▶ [Your task]:
If a line of the data below holds the word "section", list it.

:: Material for this exercise

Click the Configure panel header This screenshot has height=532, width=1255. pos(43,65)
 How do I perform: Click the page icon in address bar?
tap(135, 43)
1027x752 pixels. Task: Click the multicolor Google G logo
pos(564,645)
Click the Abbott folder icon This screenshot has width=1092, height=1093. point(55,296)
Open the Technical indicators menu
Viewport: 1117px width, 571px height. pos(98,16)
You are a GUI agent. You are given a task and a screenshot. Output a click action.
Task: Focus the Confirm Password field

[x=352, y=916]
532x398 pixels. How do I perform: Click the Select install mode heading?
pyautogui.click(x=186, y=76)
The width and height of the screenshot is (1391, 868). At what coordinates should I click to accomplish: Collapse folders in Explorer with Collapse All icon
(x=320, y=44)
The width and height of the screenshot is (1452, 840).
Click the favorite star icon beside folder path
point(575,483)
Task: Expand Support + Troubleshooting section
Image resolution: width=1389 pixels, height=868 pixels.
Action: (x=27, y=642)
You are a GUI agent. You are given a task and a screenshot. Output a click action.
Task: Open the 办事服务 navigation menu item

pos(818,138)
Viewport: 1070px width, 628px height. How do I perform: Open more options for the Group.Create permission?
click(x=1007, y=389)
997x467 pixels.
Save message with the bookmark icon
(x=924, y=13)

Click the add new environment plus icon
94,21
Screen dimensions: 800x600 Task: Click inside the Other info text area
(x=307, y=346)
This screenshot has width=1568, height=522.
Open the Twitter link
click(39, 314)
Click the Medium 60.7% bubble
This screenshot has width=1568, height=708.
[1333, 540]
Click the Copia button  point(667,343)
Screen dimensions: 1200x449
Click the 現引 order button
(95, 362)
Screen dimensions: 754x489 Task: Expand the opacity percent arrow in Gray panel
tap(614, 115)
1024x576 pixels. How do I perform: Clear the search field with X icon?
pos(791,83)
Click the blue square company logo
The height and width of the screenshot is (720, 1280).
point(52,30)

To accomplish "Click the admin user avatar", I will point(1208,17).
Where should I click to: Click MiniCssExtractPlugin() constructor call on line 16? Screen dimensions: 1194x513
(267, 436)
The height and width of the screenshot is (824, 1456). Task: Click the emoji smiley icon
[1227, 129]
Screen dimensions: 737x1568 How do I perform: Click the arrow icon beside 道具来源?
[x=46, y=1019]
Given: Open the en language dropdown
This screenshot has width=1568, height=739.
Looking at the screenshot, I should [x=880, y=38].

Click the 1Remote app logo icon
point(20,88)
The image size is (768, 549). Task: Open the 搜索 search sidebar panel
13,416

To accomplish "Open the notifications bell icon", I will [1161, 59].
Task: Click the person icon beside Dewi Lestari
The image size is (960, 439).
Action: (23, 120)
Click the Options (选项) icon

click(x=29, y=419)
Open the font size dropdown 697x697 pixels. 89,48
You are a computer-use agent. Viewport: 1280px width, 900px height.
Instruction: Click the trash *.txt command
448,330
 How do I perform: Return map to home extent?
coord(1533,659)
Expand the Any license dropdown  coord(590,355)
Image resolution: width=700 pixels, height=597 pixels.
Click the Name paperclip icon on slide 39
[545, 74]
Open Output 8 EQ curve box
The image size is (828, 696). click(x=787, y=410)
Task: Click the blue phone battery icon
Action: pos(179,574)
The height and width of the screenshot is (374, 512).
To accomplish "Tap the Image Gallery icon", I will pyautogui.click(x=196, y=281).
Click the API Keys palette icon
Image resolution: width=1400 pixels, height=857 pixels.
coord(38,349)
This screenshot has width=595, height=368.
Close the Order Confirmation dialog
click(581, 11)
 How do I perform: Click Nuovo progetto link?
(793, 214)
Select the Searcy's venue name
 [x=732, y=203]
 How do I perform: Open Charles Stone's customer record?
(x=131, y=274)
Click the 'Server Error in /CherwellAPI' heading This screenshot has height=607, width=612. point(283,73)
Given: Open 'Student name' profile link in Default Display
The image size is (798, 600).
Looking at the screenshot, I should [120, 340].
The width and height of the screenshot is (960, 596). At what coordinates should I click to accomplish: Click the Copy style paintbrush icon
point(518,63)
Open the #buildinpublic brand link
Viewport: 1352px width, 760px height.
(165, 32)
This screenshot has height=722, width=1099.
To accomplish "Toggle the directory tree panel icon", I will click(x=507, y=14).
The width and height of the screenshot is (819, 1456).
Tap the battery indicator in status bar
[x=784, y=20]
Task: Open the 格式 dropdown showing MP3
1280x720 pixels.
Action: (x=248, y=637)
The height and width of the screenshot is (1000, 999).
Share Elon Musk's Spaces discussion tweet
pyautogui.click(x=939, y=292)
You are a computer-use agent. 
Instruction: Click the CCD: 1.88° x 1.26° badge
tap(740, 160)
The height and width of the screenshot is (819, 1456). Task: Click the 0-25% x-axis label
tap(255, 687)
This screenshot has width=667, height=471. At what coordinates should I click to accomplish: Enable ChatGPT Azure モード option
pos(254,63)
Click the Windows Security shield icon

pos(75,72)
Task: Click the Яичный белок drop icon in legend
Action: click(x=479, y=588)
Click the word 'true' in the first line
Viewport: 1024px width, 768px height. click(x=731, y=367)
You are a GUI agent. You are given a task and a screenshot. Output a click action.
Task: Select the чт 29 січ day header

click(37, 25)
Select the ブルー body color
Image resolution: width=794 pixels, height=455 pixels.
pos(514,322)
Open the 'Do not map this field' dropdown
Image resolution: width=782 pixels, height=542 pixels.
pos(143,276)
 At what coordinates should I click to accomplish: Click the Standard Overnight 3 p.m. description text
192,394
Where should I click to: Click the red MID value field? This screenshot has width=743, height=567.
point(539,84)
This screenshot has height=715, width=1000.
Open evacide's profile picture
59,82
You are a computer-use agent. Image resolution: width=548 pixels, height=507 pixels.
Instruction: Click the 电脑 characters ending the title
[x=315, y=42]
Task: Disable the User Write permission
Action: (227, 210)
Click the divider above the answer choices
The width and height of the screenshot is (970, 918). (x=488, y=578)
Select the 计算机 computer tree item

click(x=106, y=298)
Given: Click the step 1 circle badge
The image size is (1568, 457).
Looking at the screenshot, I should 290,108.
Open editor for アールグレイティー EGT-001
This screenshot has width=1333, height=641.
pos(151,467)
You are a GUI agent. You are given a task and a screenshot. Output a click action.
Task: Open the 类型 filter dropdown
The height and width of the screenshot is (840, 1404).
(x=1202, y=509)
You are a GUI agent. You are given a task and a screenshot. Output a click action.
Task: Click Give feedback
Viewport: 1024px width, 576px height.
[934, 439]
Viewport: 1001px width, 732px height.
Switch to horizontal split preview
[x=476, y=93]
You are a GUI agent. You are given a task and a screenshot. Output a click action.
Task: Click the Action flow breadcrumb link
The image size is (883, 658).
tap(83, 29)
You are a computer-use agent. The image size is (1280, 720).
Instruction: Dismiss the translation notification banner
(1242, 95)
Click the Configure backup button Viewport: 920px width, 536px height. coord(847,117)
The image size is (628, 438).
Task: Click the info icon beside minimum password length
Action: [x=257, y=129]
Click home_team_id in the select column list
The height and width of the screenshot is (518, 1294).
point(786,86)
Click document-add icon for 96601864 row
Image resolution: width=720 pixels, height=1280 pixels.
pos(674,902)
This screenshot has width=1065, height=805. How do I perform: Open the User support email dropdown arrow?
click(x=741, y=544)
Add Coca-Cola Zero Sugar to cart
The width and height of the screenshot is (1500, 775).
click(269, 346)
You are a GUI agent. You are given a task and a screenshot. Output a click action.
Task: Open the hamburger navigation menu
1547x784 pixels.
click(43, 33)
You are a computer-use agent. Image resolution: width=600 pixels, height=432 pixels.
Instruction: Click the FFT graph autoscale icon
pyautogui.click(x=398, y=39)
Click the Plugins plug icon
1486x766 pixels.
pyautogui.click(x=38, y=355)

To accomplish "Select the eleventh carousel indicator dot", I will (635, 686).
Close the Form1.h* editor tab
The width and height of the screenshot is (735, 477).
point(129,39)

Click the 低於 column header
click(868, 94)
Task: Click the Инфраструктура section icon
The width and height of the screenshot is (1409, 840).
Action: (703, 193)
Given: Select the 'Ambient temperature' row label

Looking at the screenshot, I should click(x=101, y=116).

::::

▶ [Output for this task]:
Task: Expand Support + Troubleshooting section
Task: Click the Инфраструктура section icon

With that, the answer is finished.